Fuel oil is a hydrocarbon consisting of hydrogen and carbon, together with other elements most of which are unwanted.
Hydrogen has a higher calorific value than carbon, therefore, more heat may be obtained from fuels containing higher Hydrogen/Carbon ratios.
The lower specific gravity of hydrogen than carbon allows a rough rule of thumb to be; the higher the Specific Gravity, the lower the Calorific Value (and quality) of the fuel. The presence of impurities clouds the issue slightly
For efficient combustion an ignition source and sufficient oxygen need be present to completely oxidise the Hydrogen to water vapour and the carbon to carbon-dioxide.
The combustion is required to occur in a short period of time in an internal combustion engine, there are five essential requirements to ensure this;
Correct Air/fuel ratio
There must be sufficient oxygen to burn not only the hydrogen and oxygen present but also any other combustibles, such as sulphur. To be effective and efficient all the fuel must be burnt in the cylinder i.e. all the hydrogen must be burnt to water and all the carbon must be burnt to carbon dioxide. As the time for combustion is short excess air must be supplied to increase the possibility of the fuel being in close proximity to the oxygen molecules. The correct maintenance of the scavenge system including turbocharger suction filters is therefore essential.
To ensure that the fuel breaks down into its constituent elements as quickly as possible it is atomised, which means it is injected into the cylinder under pressure through a small orifice (high surface area/volume ratio allowing rapid oxidation ).
Atomised fuel made up of fine droplets does not penetrate well into the cylinder combustion space, mixing with the air is promoted by giving the a swirling motion.
As the fuel burns it creates a pressure wave which acts against the piston. If the injection is too late, the piston is travelling down the liner. The pressure wave created by ignition moves rapidly down to meet the piston causes excessive shock loading on the top of the crown (this is the characteristic ‘Diesel knock’ of engines when started from cold).Less power is derived as the correct pressure does not act on the piston during the early stages of the stroke.
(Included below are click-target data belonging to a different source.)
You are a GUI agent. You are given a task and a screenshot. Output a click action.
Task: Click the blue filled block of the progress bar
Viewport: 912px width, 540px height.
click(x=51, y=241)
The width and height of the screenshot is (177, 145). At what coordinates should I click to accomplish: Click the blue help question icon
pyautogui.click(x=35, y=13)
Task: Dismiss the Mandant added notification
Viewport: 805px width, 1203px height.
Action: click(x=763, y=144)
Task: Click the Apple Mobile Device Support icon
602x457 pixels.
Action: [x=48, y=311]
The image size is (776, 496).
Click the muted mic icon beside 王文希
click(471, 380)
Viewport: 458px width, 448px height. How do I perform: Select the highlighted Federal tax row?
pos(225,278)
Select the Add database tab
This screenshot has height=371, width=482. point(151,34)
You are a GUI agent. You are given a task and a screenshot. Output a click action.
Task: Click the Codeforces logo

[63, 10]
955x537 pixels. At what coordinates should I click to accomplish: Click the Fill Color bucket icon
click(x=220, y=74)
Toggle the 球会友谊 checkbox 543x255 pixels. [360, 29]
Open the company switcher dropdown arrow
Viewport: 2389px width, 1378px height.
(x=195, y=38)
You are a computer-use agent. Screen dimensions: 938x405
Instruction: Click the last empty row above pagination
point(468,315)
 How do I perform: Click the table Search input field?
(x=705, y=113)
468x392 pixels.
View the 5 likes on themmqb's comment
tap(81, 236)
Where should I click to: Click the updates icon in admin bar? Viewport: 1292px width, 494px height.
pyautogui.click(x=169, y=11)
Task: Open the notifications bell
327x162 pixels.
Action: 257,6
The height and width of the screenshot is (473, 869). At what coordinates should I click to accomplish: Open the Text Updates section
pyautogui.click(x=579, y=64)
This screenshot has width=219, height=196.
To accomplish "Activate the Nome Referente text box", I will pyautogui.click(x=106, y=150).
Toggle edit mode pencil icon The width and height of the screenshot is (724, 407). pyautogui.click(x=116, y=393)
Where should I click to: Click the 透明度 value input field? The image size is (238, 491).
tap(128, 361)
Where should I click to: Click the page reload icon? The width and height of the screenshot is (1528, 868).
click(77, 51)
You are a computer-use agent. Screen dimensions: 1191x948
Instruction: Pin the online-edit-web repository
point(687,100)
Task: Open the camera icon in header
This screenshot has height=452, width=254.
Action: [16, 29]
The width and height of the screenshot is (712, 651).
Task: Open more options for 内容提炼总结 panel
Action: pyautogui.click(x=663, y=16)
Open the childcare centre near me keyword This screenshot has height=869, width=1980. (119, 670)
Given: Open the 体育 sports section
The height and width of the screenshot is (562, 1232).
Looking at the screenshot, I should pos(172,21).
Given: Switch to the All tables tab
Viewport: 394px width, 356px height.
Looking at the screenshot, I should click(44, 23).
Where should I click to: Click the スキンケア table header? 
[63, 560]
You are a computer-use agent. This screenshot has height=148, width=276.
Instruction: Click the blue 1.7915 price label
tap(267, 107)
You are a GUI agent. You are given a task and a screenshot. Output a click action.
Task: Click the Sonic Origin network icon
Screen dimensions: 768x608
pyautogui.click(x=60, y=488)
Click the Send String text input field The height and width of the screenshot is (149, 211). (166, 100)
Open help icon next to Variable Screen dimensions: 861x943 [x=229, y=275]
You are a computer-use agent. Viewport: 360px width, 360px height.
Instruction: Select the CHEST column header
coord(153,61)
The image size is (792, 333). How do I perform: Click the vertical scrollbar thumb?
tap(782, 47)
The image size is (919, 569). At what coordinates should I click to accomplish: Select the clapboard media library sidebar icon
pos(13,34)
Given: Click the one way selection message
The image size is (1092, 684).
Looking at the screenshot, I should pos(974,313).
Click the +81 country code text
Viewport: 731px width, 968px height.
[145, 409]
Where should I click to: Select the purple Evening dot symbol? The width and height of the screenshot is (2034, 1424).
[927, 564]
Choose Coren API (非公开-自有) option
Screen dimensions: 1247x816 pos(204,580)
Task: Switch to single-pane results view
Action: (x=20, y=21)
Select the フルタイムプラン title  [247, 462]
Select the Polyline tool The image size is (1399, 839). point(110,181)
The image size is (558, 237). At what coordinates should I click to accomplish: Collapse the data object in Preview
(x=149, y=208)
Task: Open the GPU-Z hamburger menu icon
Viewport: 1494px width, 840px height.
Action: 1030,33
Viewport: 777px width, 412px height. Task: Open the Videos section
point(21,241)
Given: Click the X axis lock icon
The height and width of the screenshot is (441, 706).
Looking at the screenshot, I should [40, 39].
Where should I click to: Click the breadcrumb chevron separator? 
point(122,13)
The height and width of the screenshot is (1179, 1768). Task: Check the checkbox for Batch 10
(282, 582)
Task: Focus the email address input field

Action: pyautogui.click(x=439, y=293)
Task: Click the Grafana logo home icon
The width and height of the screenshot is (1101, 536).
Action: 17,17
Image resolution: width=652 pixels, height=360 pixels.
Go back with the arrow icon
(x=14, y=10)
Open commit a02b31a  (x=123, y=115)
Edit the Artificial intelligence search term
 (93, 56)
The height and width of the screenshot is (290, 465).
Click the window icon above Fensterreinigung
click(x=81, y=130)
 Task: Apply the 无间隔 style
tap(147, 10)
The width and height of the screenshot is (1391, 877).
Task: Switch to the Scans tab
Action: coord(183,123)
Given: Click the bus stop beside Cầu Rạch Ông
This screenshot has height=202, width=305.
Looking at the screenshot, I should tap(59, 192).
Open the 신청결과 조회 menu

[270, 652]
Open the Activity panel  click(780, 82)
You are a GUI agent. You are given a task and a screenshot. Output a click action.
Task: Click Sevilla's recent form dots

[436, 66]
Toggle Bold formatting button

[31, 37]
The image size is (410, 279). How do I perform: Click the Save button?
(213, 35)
If the injection is too early then very high temperatures and high peak pressures can be generated caused by the rapid combustion period occurring when the space available is very small. This can lead to increased engine efficiency but also to overloading of the bearings, particularly the top end bearings.
The diesel engine is a compression ignition engine , this means that the ignition of the fuel is reliant on the temperatures generated by the compression of the combustion air.
The compression ratio is set at the design stage to give the correct temperature. However, loss of compression, say by a leaky exhaust valve or piston rings can lead to a late timing of ignition. A similar effect can occur if the cylinder parts are not kept at the correct temperature.